> _EXERCISE DATA_:
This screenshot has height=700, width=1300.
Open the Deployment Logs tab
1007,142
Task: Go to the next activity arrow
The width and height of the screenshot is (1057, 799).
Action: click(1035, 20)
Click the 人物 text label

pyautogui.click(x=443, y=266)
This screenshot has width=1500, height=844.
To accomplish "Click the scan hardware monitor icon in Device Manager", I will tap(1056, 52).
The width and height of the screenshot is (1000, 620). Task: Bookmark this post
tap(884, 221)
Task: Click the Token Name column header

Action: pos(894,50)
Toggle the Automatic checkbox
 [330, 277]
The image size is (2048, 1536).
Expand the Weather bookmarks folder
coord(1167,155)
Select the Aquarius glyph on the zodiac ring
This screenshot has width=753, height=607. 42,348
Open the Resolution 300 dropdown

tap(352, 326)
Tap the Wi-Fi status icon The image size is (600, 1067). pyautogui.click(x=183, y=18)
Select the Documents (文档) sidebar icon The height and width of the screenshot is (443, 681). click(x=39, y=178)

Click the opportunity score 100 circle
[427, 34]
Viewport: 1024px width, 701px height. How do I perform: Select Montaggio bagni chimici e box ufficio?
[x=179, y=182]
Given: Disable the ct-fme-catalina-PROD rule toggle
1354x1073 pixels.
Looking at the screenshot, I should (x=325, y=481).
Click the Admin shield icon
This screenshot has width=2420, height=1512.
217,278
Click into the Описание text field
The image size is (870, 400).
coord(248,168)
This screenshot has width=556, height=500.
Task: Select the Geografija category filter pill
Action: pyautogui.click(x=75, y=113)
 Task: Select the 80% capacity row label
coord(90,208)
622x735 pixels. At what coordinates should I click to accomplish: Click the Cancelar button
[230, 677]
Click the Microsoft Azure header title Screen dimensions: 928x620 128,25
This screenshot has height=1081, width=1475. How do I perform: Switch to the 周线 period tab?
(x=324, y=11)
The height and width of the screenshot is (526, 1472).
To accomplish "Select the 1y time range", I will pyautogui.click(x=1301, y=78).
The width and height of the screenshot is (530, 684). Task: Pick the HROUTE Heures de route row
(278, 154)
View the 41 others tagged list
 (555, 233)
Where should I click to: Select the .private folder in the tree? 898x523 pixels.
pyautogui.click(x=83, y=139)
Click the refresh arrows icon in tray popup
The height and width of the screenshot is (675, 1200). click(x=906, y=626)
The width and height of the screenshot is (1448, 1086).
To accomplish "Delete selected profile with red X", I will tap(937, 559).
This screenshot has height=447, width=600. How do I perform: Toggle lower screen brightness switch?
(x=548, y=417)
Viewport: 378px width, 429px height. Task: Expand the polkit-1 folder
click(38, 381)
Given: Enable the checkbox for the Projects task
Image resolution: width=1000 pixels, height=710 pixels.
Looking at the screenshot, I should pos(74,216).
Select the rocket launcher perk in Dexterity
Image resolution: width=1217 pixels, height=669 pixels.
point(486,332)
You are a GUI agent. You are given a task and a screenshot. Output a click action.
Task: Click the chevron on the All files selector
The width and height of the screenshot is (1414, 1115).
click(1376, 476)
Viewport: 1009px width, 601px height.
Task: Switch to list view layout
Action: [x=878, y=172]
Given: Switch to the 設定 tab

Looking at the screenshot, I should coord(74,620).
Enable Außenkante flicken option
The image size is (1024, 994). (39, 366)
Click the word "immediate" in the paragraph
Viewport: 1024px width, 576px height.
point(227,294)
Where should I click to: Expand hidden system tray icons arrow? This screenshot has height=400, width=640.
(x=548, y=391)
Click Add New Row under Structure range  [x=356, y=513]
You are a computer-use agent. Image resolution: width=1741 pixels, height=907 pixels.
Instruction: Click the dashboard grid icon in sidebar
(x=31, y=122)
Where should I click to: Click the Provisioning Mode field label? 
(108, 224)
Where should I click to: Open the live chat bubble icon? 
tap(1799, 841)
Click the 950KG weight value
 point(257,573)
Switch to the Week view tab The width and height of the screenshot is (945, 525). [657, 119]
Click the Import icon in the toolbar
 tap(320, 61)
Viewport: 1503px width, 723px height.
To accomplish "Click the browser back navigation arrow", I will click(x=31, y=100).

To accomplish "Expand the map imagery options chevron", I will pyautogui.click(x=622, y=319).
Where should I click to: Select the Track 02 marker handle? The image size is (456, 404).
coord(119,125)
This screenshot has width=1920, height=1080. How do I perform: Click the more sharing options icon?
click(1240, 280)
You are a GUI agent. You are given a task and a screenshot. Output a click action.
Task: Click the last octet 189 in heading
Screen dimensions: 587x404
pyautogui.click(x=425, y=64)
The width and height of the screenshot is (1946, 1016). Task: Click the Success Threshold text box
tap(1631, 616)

> _GOAL OF THE EXERCISE_:
Word for word, restate the whole of the material above.

> _TASK RESPONSE_:
This screenshot has height=700, width=1300.
Open the Deployment Logs tab
1007,142
Task: Go to the next activity arrow
The width and height of the screenshot is (1057, 799).
Action: click(1035, 20)
Click the 人物 text label

pyautogui.click(x=443, y=266)
This screenshot has width=1500, height=844.
To accomplish "Click the scan hardware monitor icon in Device Manager", I will tap(1056, 52).
The width and height of the screenshot is (1000, 620). Task: Bookmark this post
tap(884, 221)
Task: Click the Token Name column header

Action: pos(894,50)
Toggle the Automatic checkbox
 [330, 277]
The image size is (2048, 1536).
Expand the Weather bookmarks folder
coord(1167,155)
Select the Aquarius glyph on the zodiac ring
This screenshot has width=753, height=607. 42,348
Open the Resolution 300 dropdown

tap(352, 326)
Tap the Wi-Fi status icon The image size is (600, 1067). pyautogui.click(x=183, y=18)
Select the Documents (文档) sidebar icon The height and width of the screenshot is (443, 681). click(x=39, y=178)

Click the opportunity score 100 circle
[427, 34]
Viewport: 1024px width, 701px height. How do I perform: Select Montaggio bagni chimici e box ufficio?
[x=179, y=182]
Given: Disable the ct-fme-catalina-PROD rule toggle
1354x1073 pixels.
Looking at the screenshot, I should (x=325, y=481).
Click the Admin shield icon
This screenshot has width=2420, height=1512.
217,278
Click into the Описание text field
The image size is (870, 400).
coord(248,168)
This screenshot has width=556, height=500.
Task: Select the Geografija category filter pill
Action: pyautogui.click(x=75, y=113)
 Task: Select the 80% capacity row label
coord(90,208)
622x735 pixels. At what coordinates should I click to accomplish: Click the Cancelar button
[230, 677]
Click the Microsoft Azure header title Screen dimensions: 928x620 128,25
This screenshot has height=1081, width=1475. How do I perform: Switch to the 周线 period tab?
(x=324, y=11)
The height and width of the screenshot is (526, 1472).
To accomplish "Select the 1y time range", I will pyautogui.click(x=1301, y=78).
The width and height of the screenshot is (530, 684). Task: Pick the HROUTE Heures de route row
(278, 154)
View the 41 others tagged list
 (555, 233)
Where should I click to: Select the .private folder in the tree? 898x523 pixels.
pyautogui.click(x=83, y=139)
Click the refresh arrows icon in tray popup
The height and width of the screenshot is (675, 1200). click(x=906, y=626)
The width and height of the screenshot is (1448, 1086).
To accomplish "Delete selected profile with red X", I will tap(937, 559).
This screenshot has height=447, width=600. How do I perform: Toggle lower screen brightness switch?
(x=548, y=417)
Viewport: 378px width, 429px height. Task: Expand the polkit-1 folder
click(38, 381)
Given: Enable the checkbox for the Projects task
Image resolution: width=1000 pixels, height=710 pixels.
Looking at the screenshot, I should pos(74,216).
Select the rocket launcher perk in Dexterity
Image resolution: width=1217 pixels, height=669 pixels.
point(486,332)
You are a GUI agent. You are given a task and a screenshot. Output a click action.
Task: Click the chevron on the All files selector
The width and height of the screenshot is (1414, 1115).
click(1376, 476)
Viewport: 1009px width, 601px height.
Task: Switch to list view layout
Action: [x=878, y=172]
Given: Switch to the 設定 tab

Looking at the screenshot, I should coord(74,620).
Enable Außenkante flicken option
The image size is (1024, 994). (39, 366)
Click the word "immediate" in the paragraph
Viewport: 1024px width, 576px height.
point(227,294)
Where should I click to: Expand hidden system tray icons arrow? This screenshot has height=400, width=640.
(x=548, y=391)
Click Add New Row under Structure range  [x=356, y=513]
You are a computer-use agent. Image resolution: width=1741 pixels, height=907 pixels.
Instruction: Click the dashboard grid icon in sidebar
(x=31, y=122)
Where should I click to: Click the Provisioning Mode field label? 
(108, 224)
Where should I click to: Open the live chat bubble icon? 
tap(1799, 841)
Click the 950KG weight value
 point(257,573)
Switch to the Week view tab The width and height of the screenshot is (945, 525). [657, 119]
Click the Import icon in the toolbar
 tap(320, 61)
Viewport: 1503px width, 723px height.
To accomplish "Click the browser back navigation arrow", I will click(x=31, y=100).

To accomplish "Expand the map imagery options chevron", I will pyautogui.click(x=622, y=319).
Where should I click to: Select the Track 02 marker handle? The image size is (456, 404).
coord(119,125)
This screenshot has width=1920, height=1080. How do I perform: Click the more sharing options icon?
click(1240, 280)
You are a GUI agent. You are given a task and a screenshot. Output a click action.
Task: Click the last octet 189 in heading
Screen dimensions: 587x404
pyautogui.click(x=425, y=64)
The width and height of the screenshot is (1946, 1016). Task: Click the Success Threshold text box
tap(1631, 616)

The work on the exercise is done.